As shown in FIG. 1, generally, a refrigerator 1 is an apparatus for storing food at a low temperature, and comprises a cabinet 10 constituting storage spaces, such as a refrigerating compartment and a freezing compartment, a door (not shown) opening and closing the refrigerating compartment and the freezing compartment, and a machine part (not shown) comprising a refrigerant cycle and maintaining the stored food at a low temperature.
The cabinet 10 has an insulation material filled between exterior surfaces forming a profile and interior surfaces defining storage spaces, to thereby increase the insulation effect. For this, as shown in FIG. 2, polyurethane foam 30 is filled between the interior surfaces 20 and exterior surfaces 10 of the cabinet in an assembled state, which is formed by injecting a polyurethane foam solution therebetween and then heating and foaming it. However, there is a limitation in enhancing the insulation performance since the air transmitting heat is impregnated in the polyurethane foam 30 and due to the thermal conduction properties of the polyurethane itself.
Accordingly, in order to enhance refrigeration efficiency and energy efficiency by further blocking a heat exchange between the storage spaces in the refrigerator and external air of the refrigerator, recently, as shown in FIG. 3, an improved insulation structure has started to be used, which further comprises a vacuum insulation panel between the cabinet exterior surfaces 10 and the cabinet interior surfaces 20, in addition to an insulation part 30 formed of polyurethane foam.
Specifically, the vacuum insulation panel 40, as shown in FIGS. 4 and 5, comprises a core material 41 having panels woven from glass fibers stacked thereon, and having vacuum formed between the panels, a sealing cover 42 formed of an aluminum laminated film for sealing and covering the core material 41 so as to maintain vacuum of the core material 41, and a getter 43 formed so as to maintain the insulation performance as the vacuum insulation panel for a sufficient time by removing a gas component flowing in through the insulation sealing cover 42.
As show in FIG. 6, the sealing cover 42 is formed by stacking an outermost layer 421 and a protective layer 422 both formed of a material resistant to an external impact, a gas shielding layer 423 of A1234 material (which is referred to as “1N30” in Japan) so as to prevent an external gas or moisture from penetrating into the core material 41, and a heating-fusion bonding layer 424 formed of a butane-base LLDP material with four carbons (C).
The vacuum insulation panel 40 covers the core material 41 with the sealing cover 42 in a vacuum condition, and then heating-fusion bonds the heating-fusion bonding layer 424 on the lower surface 42b of the sealing cover 42 and the heating-fusion bonding layer 424 of the upper surface 42a thereof, both of them bonded to each other, thereby separating the core material 41 from the outside.
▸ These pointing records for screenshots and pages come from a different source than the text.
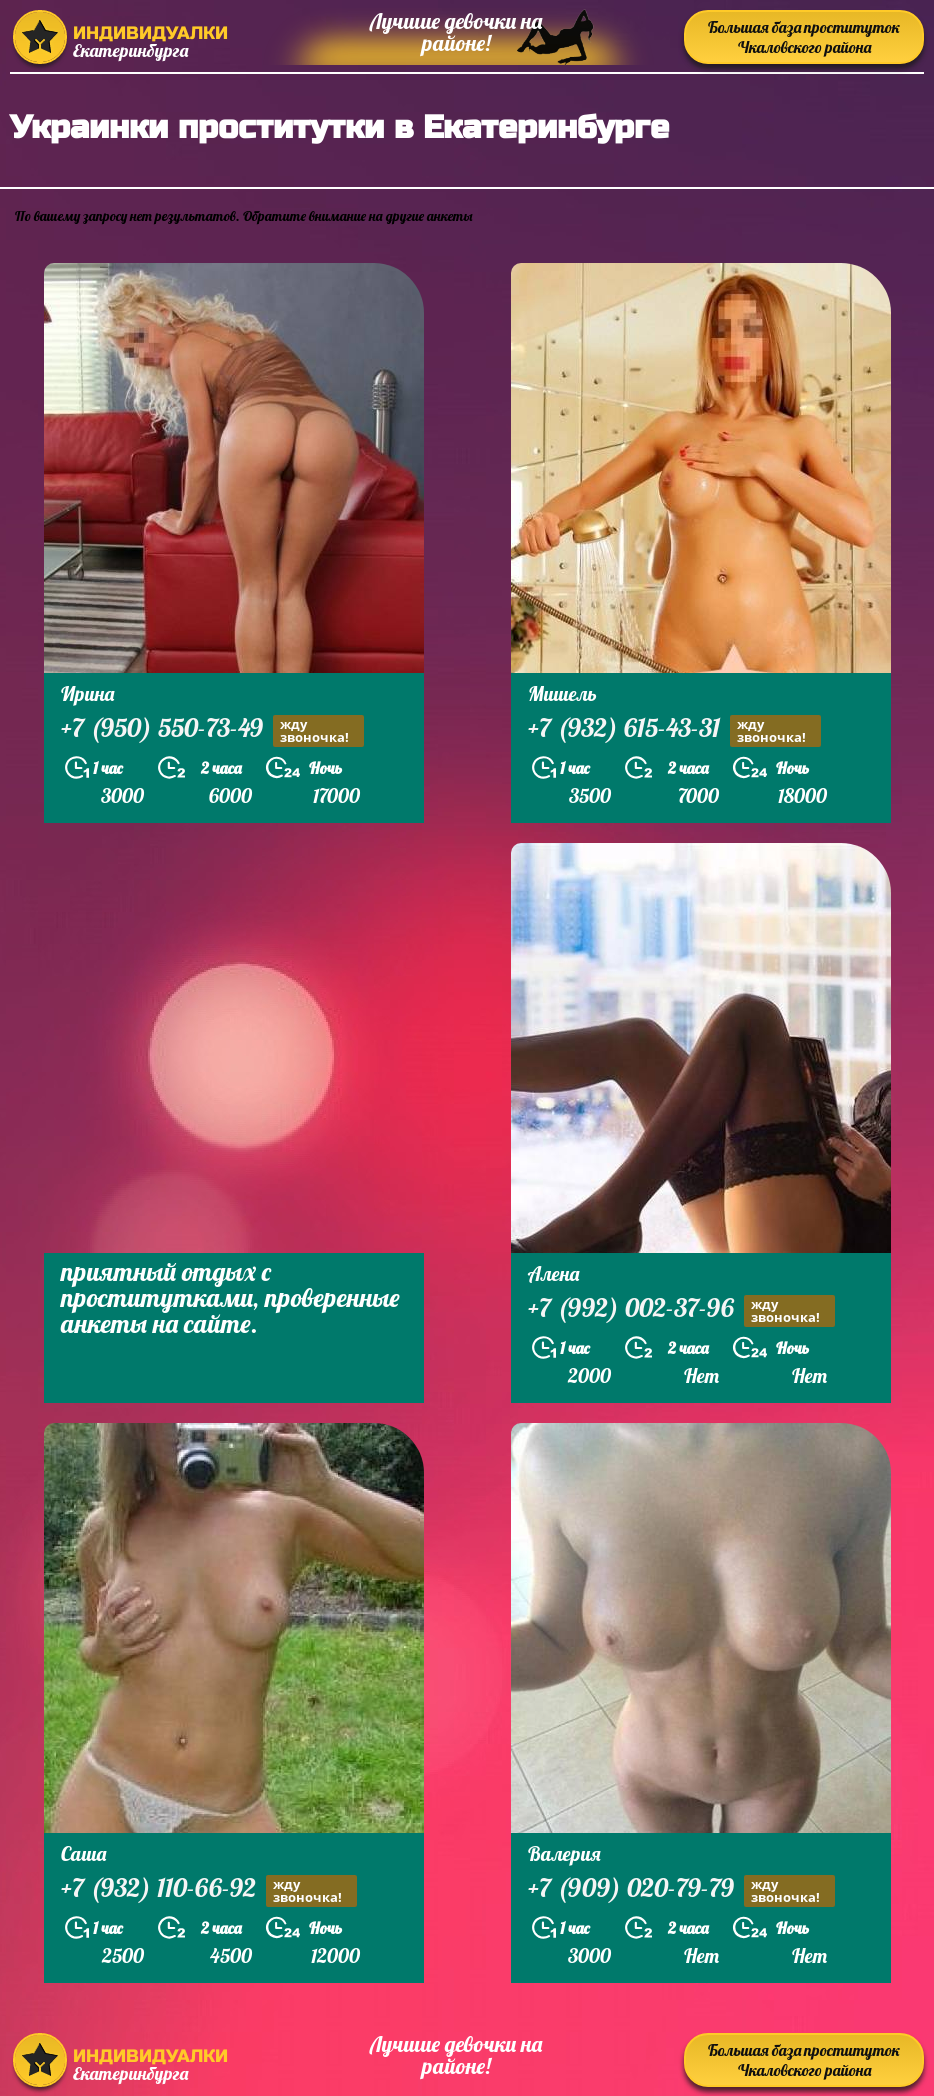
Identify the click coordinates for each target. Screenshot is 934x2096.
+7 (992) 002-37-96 (681, 1310)
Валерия (564, 1853)
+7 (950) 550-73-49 (212, 730)
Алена (553, 1273)
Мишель (562, 693)
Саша (83, 1853)
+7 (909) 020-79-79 (681, 1890)
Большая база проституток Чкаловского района (804, 37)
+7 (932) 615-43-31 (674, 730)
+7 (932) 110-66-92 (209, 1890)
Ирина (87, 693)
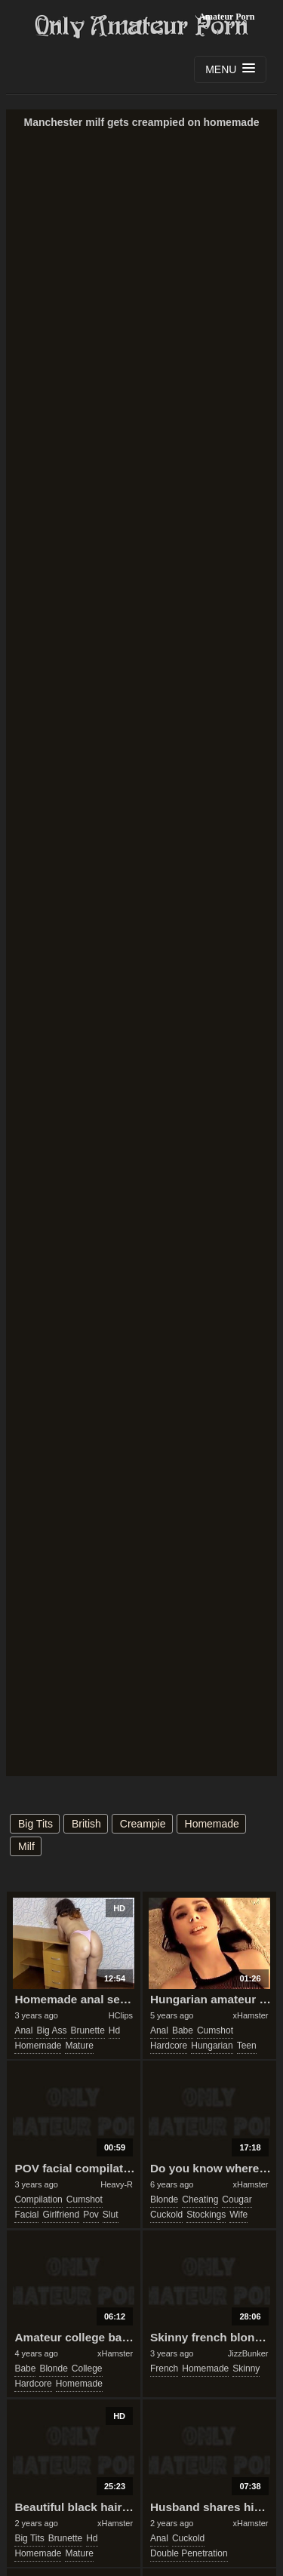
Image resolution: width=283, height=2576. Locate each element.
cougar (236, 2199)
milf (26, 1846)
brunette (87, 2030)
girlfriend (60, 2214)
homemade (212, 1824)
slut (110, 2214)
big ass (51, 2030)
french (164, 2368)
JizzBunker (248, 2353)
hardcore (168, 2045)
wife (238, 2214)
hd (114, 2030)
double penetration (189, 2553)
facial (26, 2214)
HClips (121, 2015)
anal (23, 2030)
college (87, 2368)
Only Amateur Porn (142, 26)
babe (182, 2030)
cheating (200, 2199)
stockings (206, 2214)
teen (247, 2045)
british (86, 1824)
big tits (35, 1824)
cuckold (166, 2214)
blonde (164, 2199)
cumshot (215, 2030)
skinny (246, 2368)
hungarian (211, 2045)
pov (91, 2214)
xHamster (250, 2015)
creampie (143, 1824)
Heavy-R (116, 2184)
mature (79, 2045)
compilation (38, 2199)
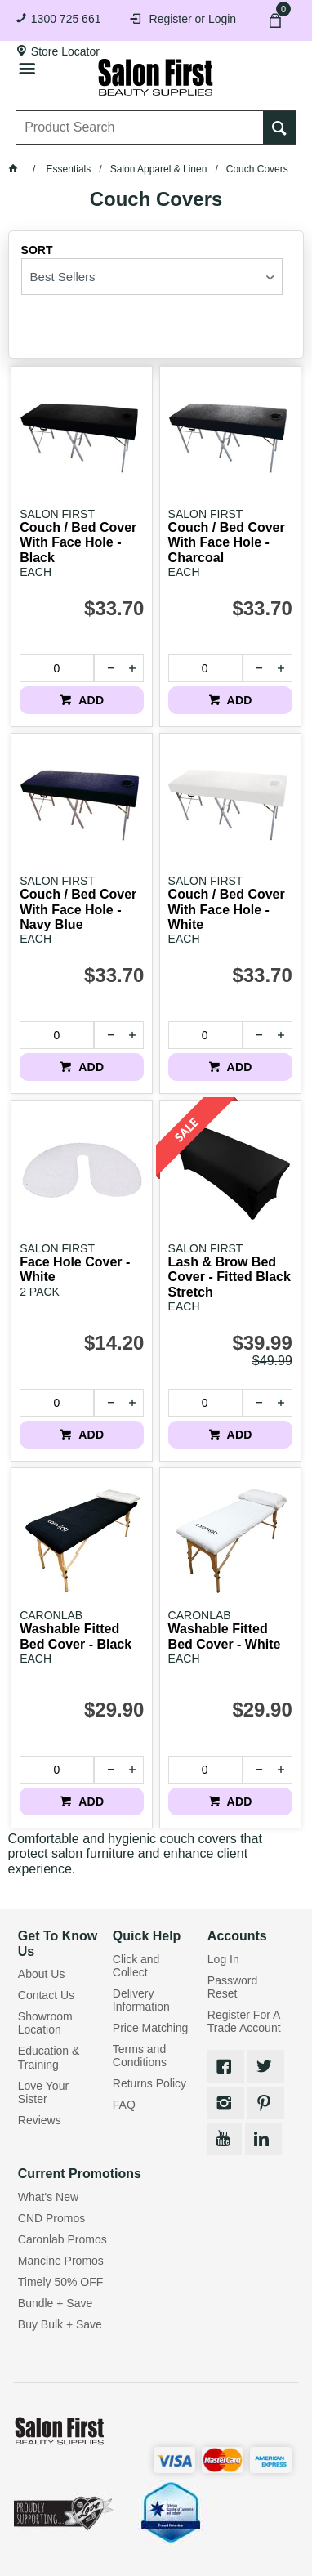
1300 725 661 (66, 18)
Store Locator (65, 51)
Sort (37, 250)
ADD (89, 700)
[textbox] (140, 127)
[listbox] (152, 276)
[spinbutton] (56, 668)
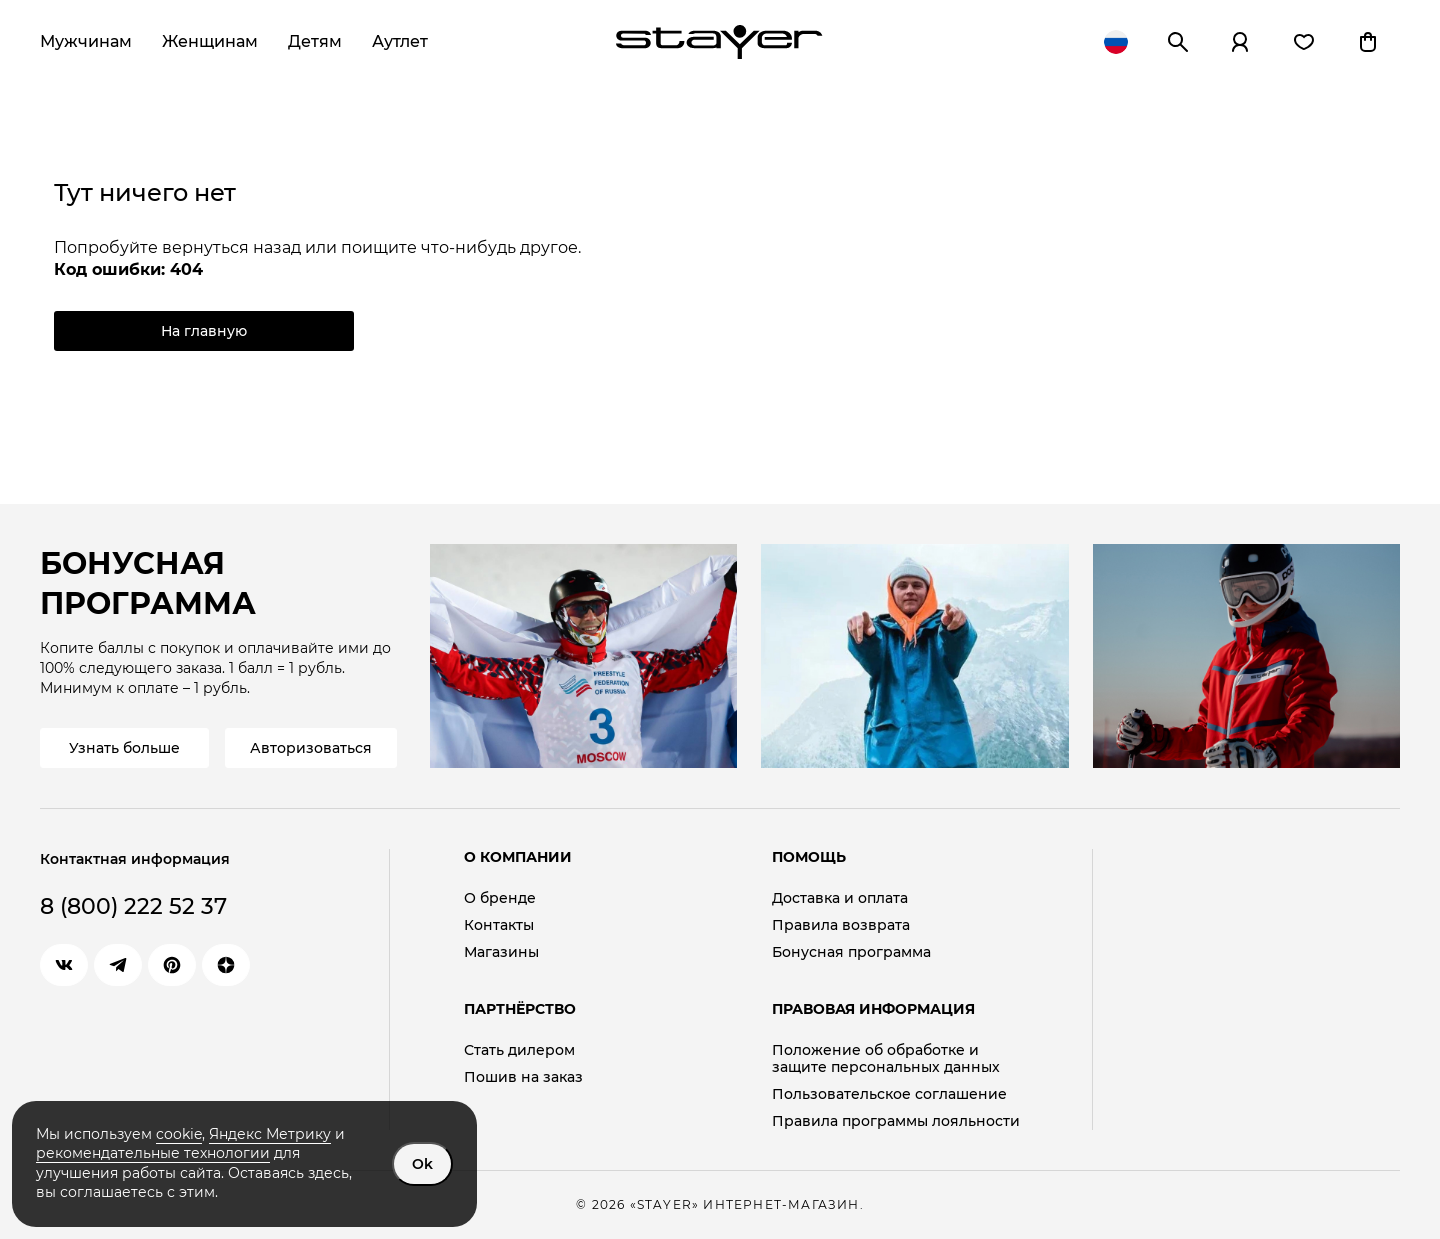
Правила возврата (841, 925)
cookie (179, 1134)
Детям (315, 41)
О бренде (500, 898)
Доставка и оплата (840, 898)
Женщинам (210, 41)
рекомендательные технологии (153, 1153)
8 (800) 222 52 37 (133, 906)
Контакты (499, 925)
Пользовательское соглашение (889, 1094)
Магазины (501, 952)
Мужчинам (86, 41)
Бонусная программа (851, 952)
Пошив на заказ (523, 1077)
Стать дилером (519, 1050)
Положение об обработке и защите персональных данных (886, 1059)
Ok (422, 1164)
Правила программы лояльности (896, 1121)
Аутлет (400, 41)
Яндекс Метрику (270, 1134)
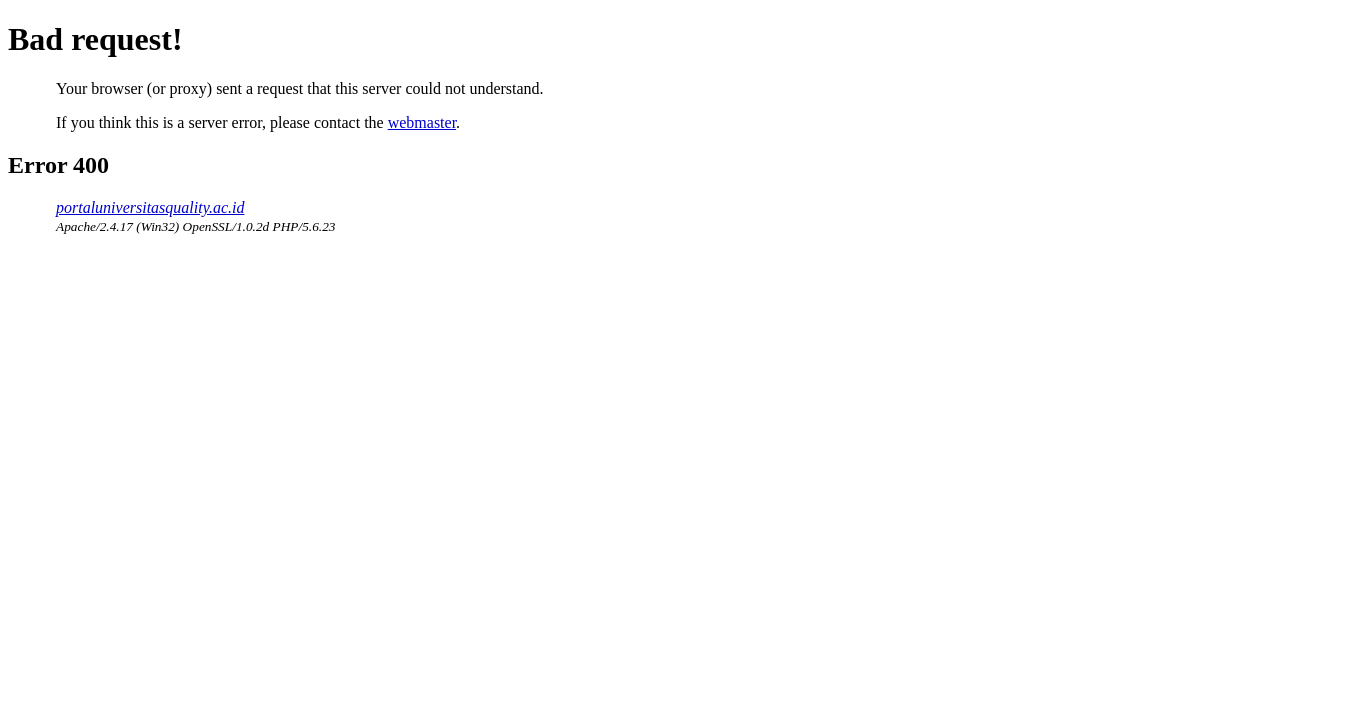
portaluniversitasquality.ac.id (150, 207)
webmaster (422, 122)
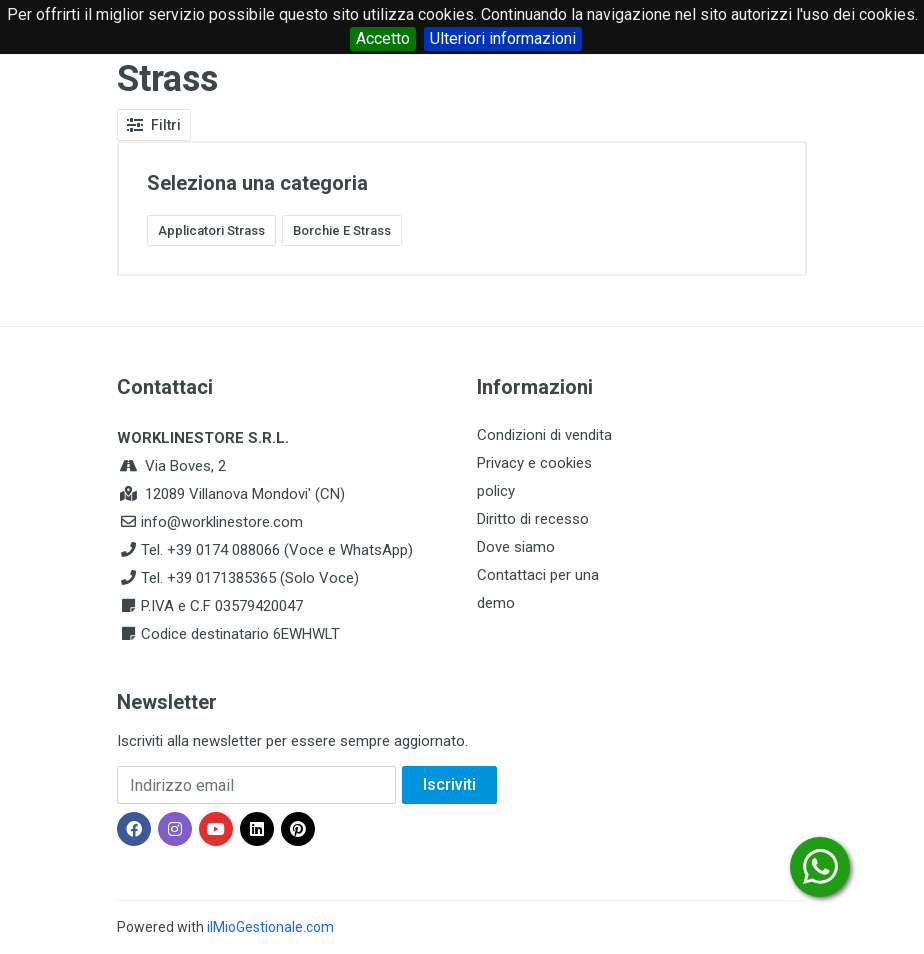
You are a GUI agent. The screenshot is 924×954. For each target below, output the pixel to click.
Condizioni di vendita (544, 435)
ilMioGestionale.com (270, 927)
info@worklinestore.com (222, 522)
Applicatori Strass (211, 230)
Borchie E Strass (342, 230)
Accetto (383, 38)
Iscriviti (449, 784)
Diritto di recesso (533, 519)
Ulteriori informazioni (503, 38)
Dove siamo (516, 547)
To separate the core material 41 more completely from the outside, the upper and lower surfaces 42a and 42b of the sealing cover 42 are heating-fusion bonded at somewhat great length. Therefore, bonding portions 42a′ and 42b′ (42′) protruded from the sides of the core material 41 are formed. The thus-formed vacuum insulation panel 40 is installed at a position, like in the refrigerator cabinet, in such a shape as shown in FIG. 7 by folding the bonding portions 42′ and inserting them therein.
However, as shown in FIG. 8, when the bonding portions 42′ are folded and installed at a predetermined position, this provides high insulation properties in the direction 98 in which the core material 41 formed of vacuum is penetrated, but the gas shielding layer 423 formed of a thin aluminum sheet having a thermal conductivity coefficient several thousand to several ten thousand times higher than that of the core material 41 is contained in the sealing cover 42. Thus, the quantity of thermal transfer through the gas shielding layer 423 is increased in the plate surface direction 99 of the sealing cover 42, thereby deteriorating the insulation properties.
As shown in FIG. 9, the bonding portions 42′ protruded from the core material 41 and heating-fusion bonded have to be folded while the constructed sealing cover 42 is inserted and installed in the refrigerator cabinet 42′. In the folding procedure, pin holes 99 are generated in the gas shielding layer 423, and thus external air flows in through the pin holes to release the degree of vacuum of the core material 41, thereby abruptly deteriorating the insulation performance of the vacuum insulation panel 40 with the passage of time.
Besides, the gas shielding layer 423 of the thus-constructed sealing cover 42 has the problem that cracks are generated even by a slight bending due to a residual stress caused by a rolling process or the like, as well as the advantage of effectively preventing an external gas or moisture from penetrating into the vacuum insulation panel 40.
Therefore, with the sharp increase in oil price and the necessity of energy saving, there is an increasing demand for the vacuum insulation panel 40 that is applicable to various products, including a freezer and a refrigerator, and has a more excellent insulation performance.